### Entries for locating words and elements
[Start]
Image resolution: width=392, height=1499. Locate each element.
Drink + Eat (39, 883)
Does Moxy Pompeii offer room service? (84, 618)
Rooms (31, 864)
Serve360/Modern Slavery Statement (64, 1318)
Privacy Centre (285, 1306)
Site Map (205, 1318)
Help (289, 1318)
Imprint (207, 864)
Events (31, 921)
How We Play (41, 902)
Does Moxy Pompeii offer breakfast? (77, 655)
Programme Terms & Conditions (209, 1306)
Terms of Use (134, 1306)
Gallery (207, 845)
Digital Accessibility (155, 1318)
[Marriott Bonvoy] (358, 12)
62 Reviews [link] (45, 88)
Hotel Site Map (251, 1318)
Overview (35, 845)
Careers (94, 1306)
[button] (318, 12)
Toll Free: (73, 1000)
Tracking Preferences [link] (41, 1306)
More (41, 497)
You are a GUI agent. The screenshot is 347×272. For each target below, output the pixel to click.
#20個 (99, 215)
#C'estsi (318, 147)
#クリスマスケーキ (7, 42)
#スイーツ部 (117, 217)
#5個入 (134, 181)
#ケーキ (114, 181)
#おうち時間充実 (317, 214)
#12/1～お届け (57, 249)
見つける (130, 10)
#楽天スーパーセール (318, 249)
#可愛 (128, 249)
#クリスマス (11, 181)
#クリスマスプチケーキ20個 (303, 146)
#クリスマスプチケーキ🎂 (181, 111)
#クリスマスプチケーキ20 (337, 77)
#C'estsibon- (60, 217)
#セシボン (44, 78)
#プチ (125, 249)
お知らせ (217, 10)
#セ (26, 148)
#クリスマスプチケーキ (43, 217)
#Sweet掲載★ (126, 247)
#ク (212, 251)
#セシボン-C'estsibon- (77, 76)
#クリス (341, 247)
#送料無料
[End]
### STATED GOAL
Starting with the line with "Rooms (31, 864)" and going on through the line with "お知らせ (217, 10)", write those lines out again, swapping "Careers" for "Jobs" and leaving everything else unchanged.

### RESPONSE BELOW
Rooms (31, 864)
Serve360/Modern Slavery Statement (64, 1318)
Privacy Centre (285, 1306)
Site Map (205, 1318)
Help (289, 1318)
Imprint (207, 864)
Events (31, 921)
How We Play (41, 902)
Does Moxy Pompeii offer breakfast? (77, 655)
Programme Terms & Conditions (209, 1306)
Terms of Use (134, 1306)
Gallery (207, 845)
Digital Accessibility (155, 1318)
[Marriott Bonvoy] (358, 12)
62 Reviews [link] (45, 88)
Hotel Site Map (251, 1318)
Overview (35, 845)
Jobs (94, 1306)
[button] (318, 12)
Toll Free: (73, 1000)
Tracking Preferences [link] (41, 1306)
More (41, 497)
You are a GUI agent. The screenshot is 347×272. For each target below, output the pixel to click.
#20個 (99, 215)
#C'estsi (318, 147)
#クリスマスケーキ (7, 42)
#スイーツ部 (117, 217)
#5個入 (134, 181)
#ケーキ (114, 181)
#おうち時間充実 (317, 214)
#12/1～お届け (57, 249)
見つける (130, 10)
#楽天スーパーセール (318, 249)
#可愛 (128, 249)
#クリスマス (11, 181)
#クリスマスプチケーキ20個 (303, 146)
#クリスマスプチケーキ🎂 (181, 111)
#クリスマスプチケーキ20 (337, 77)
#C'estsibon- (60, 217)
#セシボン (44, 78)
#プチ (125, 249)
お知らせ (217, 10)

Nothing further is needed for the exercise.